Mis abuelos se echaban grandes siestas. Siestas de pijama y orinal, como decía Cela. Sus ronquidos, a dúo, retumbaban en toda la casa. Podía fisgar lo que me diera la gana sin que se enteraran, mientras escuchara los ronquidos, estaba a salvo. Abría los armarios, le robaba bombones a mi abuela. Revolvía la colección de cómics de mi tío y mi madre. El Guerrero del Antifaz, El Capitán Trueno, y cuadernillos de finales de los 50 con personajes desconocidos y no tan fácilmente inteligibles para una niña de los 70. El hambre, la posguerra. Y todas esas revistas con celebridades de Hollywood en la portada. ¡Romy Schneider como Sisí! ¡Audrey Hepburn! Y las historias de amor con chicas vestidas de damas antiguas. Había una diferencia profunda en el relato de niños y niñas. Aunque, desgraciadamente, en eso no hemos cambiado tanto. En cualquier juguetería de hoy, incluso en una tienda de H&M: niños, historias de aventuras; niñas, de princesas; niños vestidos de superhéroes, niñas con tutús y coronitas. En fin, la siesta, que pierdo el hilo...
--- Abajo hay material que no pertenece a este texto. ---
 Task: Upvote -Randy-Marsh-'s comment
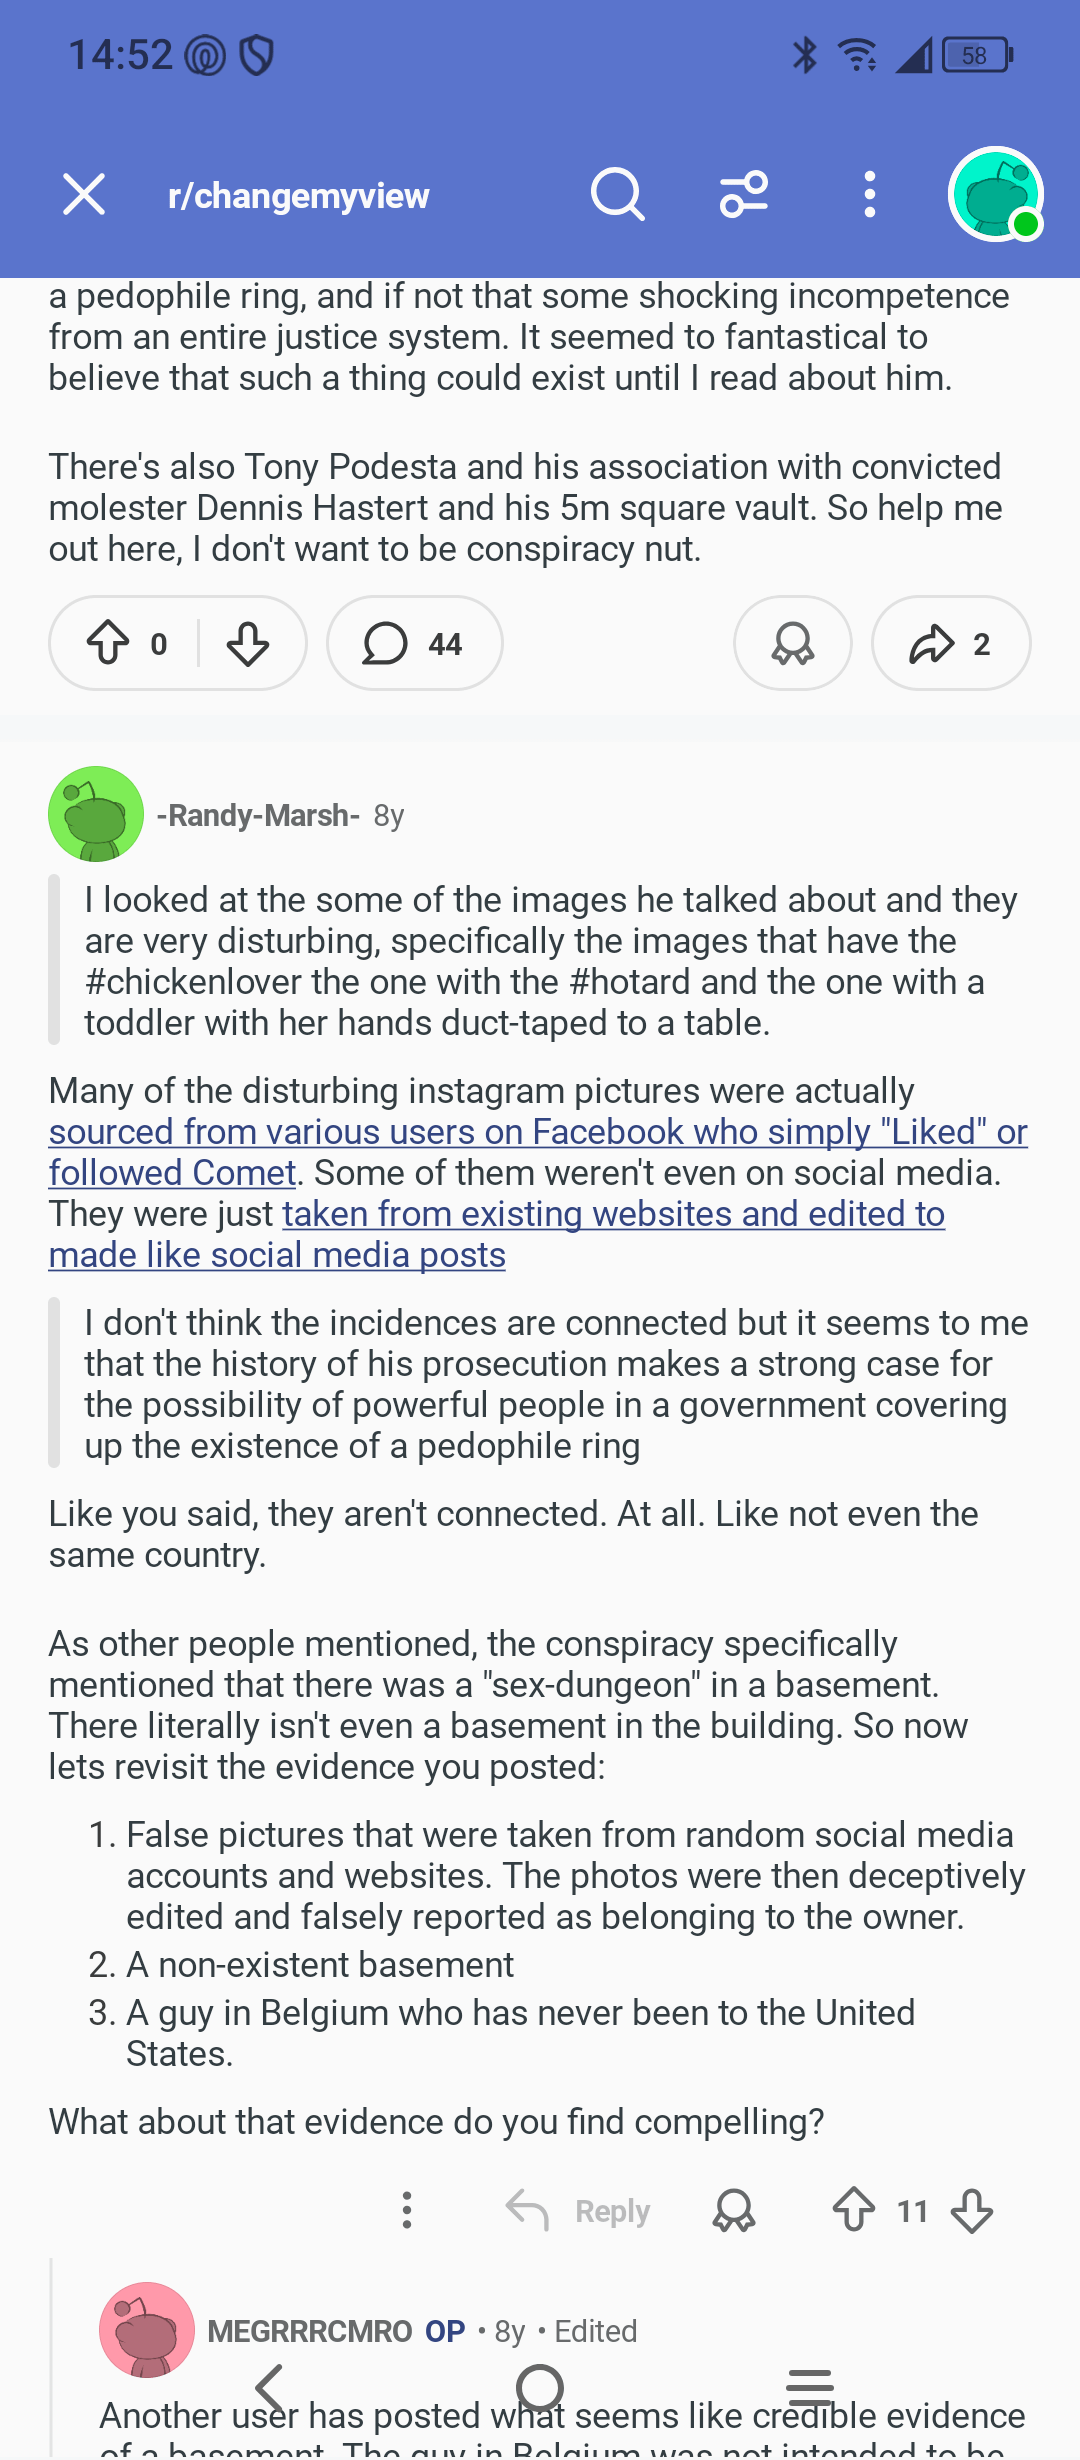[854, 2210]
Podía escaparme por las escaleras de caracol y subir hasta el desván donde mi madre tendía la ropa, lleno de cajas con telares inservibles. O bajar al almacén donde había torres de ejemplares del Readers Digest de mis abuelos, que lo compraban desde los años 50 –torres de ejemplares malolientes, porque en la cochera habitaban familias enteras de gatos–. O podía subir hasta la azotea donde mi tía tendía la ropa –mi mundo era una cuestión de terrazas y azoteas donde las madres tendían su ropa y marcaban su territorio– y bajar los tres pisos deslizándome por la barandilla. Era un momento de libertad secreta, intensa, pero breve. De pronto me sonaba una campanilla interna en la cabeza y sabía que debía regresar. Cuando mis padres se levantaban, me encontraban en mi habitación con cara beatífica.

Nunca entendí ese afán de siesta de mi familia. Pero ahora con un niño pequeño lo comparto. Es el momento de libertad... para los padres. Una desconexión temporal de la tarea de la maternidad y la paternidad. Ahora digo con alegría: ¡a dormir la siesta! Y mi hijo contesta: “¡Qué aburrido, mamá, no quiero dormir siesta!”.